«El macabro espectáculo de los muñones
en sus patas rosadas es tan habitual que merma la sensibilidad de la gente y
anula su compasión. Es el reflejo de la enfermedad del hábitat, de la crueldad
del cemento y el ladrillo, de la pérdida
de perspectiva. Es el precio por compartir espacios con seres que ni aceptan ni compiten,
simplemente masacran…»
La pasta color frambuesa del cuaderno de gusanillo que se
cerró de golpe quebró la sobriedad del escritorio. Mamá prorrumpió en lamentos
y disculpas, jurando a la directora que en casa no me inculcaban tales ideas,
que sabía que no era sana mi obsesión por leer tanto en vez de jugar, que me
llevaría a un psicólogo.
Las voces se convirtieron en un ruido informe.

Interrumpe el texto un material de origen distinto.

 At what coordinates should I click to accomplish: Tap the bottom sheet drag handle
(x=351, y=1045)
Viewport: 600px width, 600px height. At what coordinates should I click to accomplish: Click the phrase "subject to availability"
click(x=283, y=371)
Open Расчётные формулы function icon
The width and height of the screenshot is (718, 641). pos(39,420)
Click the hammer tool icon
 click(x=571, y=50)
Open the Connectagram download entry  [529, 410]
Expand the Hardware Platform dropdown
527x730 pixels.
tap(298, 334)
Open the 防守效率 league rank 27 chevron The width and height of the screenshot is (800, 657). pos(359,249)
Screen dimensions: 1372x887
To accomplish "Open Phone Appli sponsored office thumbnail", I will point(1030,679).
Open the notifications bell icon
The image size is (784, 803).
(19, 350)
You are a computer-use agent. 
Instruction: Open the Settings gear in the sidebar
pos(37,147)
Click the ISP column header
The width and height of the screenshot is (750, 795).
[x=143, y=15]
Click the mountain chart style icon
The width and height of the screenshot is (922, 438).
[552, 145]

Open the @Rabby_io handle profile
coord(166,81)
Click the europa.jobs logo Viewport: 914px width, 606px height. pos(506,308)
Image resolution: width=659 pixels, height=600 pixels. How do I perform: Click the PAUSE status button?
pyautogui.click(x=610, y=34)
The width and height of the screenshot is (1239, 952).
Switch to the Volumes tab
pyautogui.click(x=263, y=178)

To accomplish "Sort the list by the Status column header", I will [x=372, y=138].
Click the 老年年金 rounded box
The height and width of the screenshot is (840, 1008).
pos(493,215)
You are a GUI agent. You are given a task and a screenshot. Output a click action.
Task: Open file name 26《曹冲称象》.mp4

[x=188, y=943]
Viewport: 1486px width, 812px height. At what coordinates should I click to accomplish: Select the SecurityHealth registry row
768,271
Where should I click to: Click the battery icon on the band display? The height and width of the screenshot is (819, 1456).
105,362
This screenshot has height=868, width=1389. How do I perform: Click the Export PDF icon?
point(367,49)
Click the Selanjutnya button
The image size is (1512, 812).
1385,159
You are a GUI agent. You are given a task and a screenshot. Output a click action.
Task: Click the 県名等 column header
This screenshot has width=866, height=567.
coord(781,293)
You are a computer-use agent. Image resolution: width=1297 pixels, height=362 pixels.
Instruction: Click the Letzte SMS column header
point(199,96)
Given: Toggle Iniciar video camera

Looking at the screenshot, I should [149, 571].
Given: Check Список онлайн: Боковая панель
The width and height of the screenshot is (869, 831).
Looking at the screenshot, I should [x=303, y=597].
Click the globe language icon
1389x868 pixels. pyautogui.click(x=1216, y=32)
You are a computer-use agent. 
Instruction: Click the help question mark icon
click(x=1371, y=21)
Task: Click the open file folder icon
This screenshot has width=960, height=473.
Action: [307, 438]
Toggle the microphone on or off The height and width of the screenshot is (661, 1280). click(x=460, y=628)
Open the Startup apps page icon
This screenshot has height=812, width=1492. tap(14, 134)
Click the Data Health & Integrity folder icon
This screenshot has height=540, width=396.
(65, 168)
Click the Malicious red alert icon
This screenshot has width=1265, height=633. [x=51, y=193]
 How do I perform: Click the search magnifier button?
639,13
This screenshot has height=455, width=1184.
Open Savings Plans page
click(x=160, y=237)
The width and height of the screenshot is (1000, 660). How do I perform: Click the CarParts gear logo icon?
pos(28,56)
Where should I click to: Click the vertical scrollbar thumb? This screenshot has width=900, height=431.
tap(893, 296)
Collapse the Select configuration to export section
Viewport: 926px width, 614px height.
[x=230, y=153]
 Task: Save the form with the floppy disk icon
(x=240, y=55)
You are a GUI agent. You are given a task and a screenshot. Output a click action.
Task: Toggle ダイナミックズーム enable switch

El despacho se había vuelto tan oscuro que busqué algo de luz en el ventanal. Una paloma se posó en el alféizar y comenzó a zurear. Quise imaginar que había venido a apoyarme y agradecer mi alegato sobre su especie. Me acerqué al cristal y, olvidando dónde estaba, así la manilla para abrir. Me senté a su lado y apenas se inmutó, pero después de unos segundos aleteó y bajó planeando al patio. Me fascinó su elegancia y fluidez. Oí los gritos, lejanos, ajenos. No niego que quisiera huir de allí.
Tampoco que quizá se me estaba pasando por la cabeza echar también a volar.